Failure to pay one’s debts is the first step on the road to bankruptcy. However, before the provisions of the 1985 Act (as amended) can be invoked by creditors in an attempt to have outstanding debts settled, the debtor must be ‘insolvent’. There are three possible states of insolvency
What are the three possible states of insolvency?
1) Absolute insolvency
⁃ This is where your total debts are greater than your total assets. A number of businesses trade perfectly despite being ‘absolutely insolvent’ (e.g. Hamilton Accidemicals, Eurotunnel).
⁃ But if you are absolutely insolvent and practically insolvent then you have a big problem.
⁃ If a debtor is absolutely insolvent and gives away assets or sells them under value these transactions may be liable to reduction.
2) Practical insolvency
⁃ This is ‘cash flow insolvency’ - where the debtor does not have the cash to pay debts as they fall due. So while the debtor may have assets greater than liabilities, they may just not be readily liquid.
⁃ (E.g. castle owner who can’t pay for repairs).
⁃ Practical insolvency doesn’t necessarily mean you are going to enter a formal insolvency process. It does typically lead to a trigger to various enforcement processes - your creditors are more likely to do diligence against you.
⁃ Absolute and practical insolvency are two tests listed in s 1(2)(iii) of the Insolvency Act 1986 to identify when a company is unable to pay its debts. And if it is unable to pay its debts then you can initiate the administration procedure or liquidation.
3) Apparent insolvency
⁃ This is a statutory test. Under s 7 of the Bankruptcy (S) Act 1985 gives you a list[ a. sequestrated or made bankrupt in UK
b. debtor gives written notice to creditors that he has ceased to pay debts
ba. Becomes subject to insolvency in EU member state other than UK
c. i debtor grants trust deed to creditors
c. ii charge for payment served on debtor and expires without payment
c iv. decree of adjudication is granted
c vi debt payment programme under 2002 Act is revoked
d. creditor owed prescribed amount (£750) serves statutory demand for payment and denial of debt by debtor or no payment of debt within 3 weeks] of events. If one of these things happens then you are deemed to be apparently insolvent. The s 7 list applies to ALL PERSONS: COMPANIES AND NATURAL PERSONS.

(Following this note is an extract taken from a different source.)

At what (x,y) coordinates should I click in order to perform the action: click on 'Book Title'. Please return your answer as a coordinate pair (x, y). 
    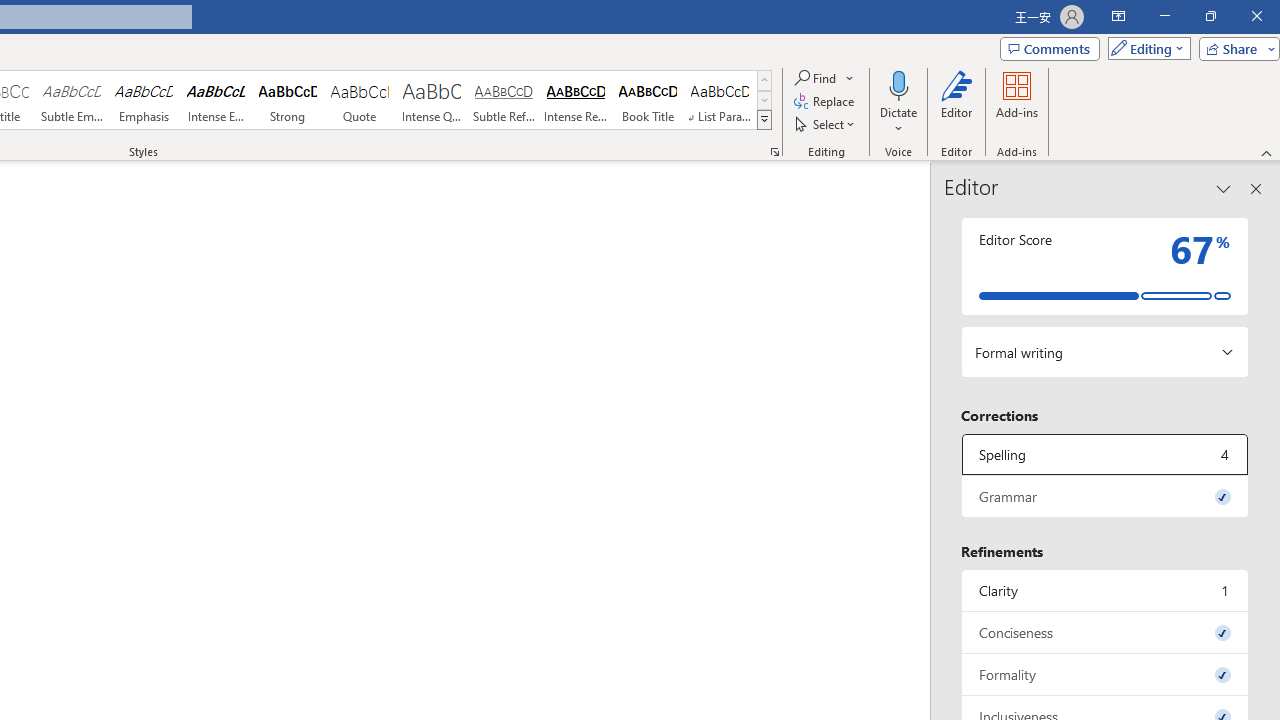
    Looking at the image, I should click on (647, 100).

⁃ The most important in the list for our purposes is s 7(1)(c)(ii) - charge for payment served on debtor and expires without payment, or s 7(1)(c)(iii) - a deed of adjudication is granted over the debtor’s assets.

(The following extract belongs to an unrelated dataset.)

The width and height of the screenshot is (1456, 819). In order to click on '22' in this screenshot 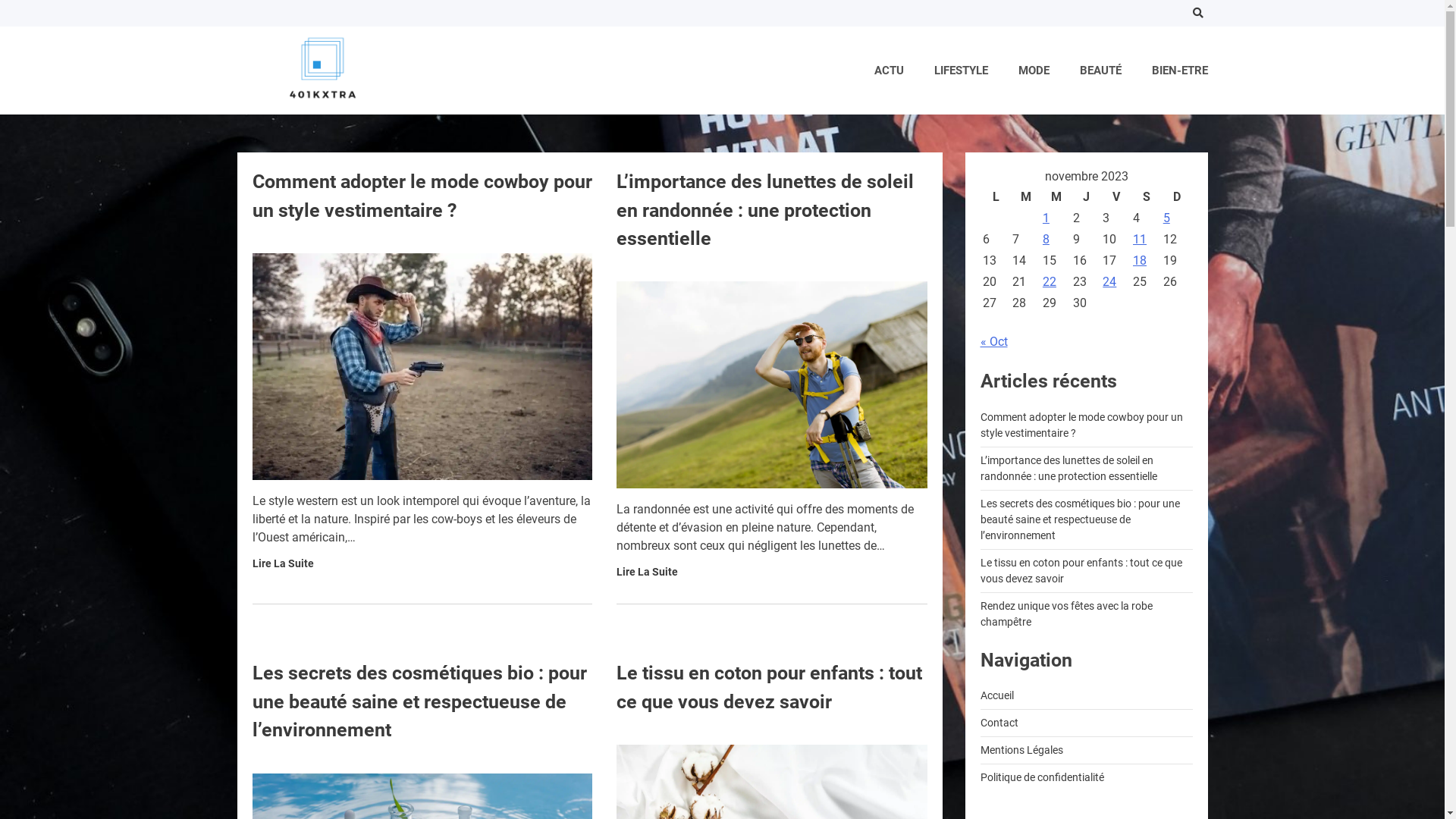, I will do `click(1048, 281)`.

In the case of (ca), (cb), and (cc) s 7 (1A) provides that there is no apparent insolvency triggered if the debtor was able and willing to pay debts as they fall due, or the debtor had a restraining order that made payment impossible).
⁃ A charge for payment is where a creditor who wishes to carry out arrestment or attachment must give notice to the debtor (by a charge for payment) of a period of time for them to pay and that if they don’t pay apparent insolvency is triggered.
When do unpaid employees get paid in cases of insolvency?
[[[[NB unpaid employees get paid before unsecured creditors (they are preferential creditors)]]]][ Just stuck this in here so i don’t forget.]
Why is it important to determine which form of insolvency applies to a particular debtor?
Because different consequences flow from the different forms of insolvency. Absolute insolvency is largely relevant to gratuitous alienations and unfair preferences. Apparent insolvency is very important for equalisation of diligence and sequestration petitions. It may also be important for termination of contracts.
It is important to note that rules on gratuitous alienations and unfair preferences apply equally to individuals and registered companies. Also companies can be absolutely or apparently insolvent.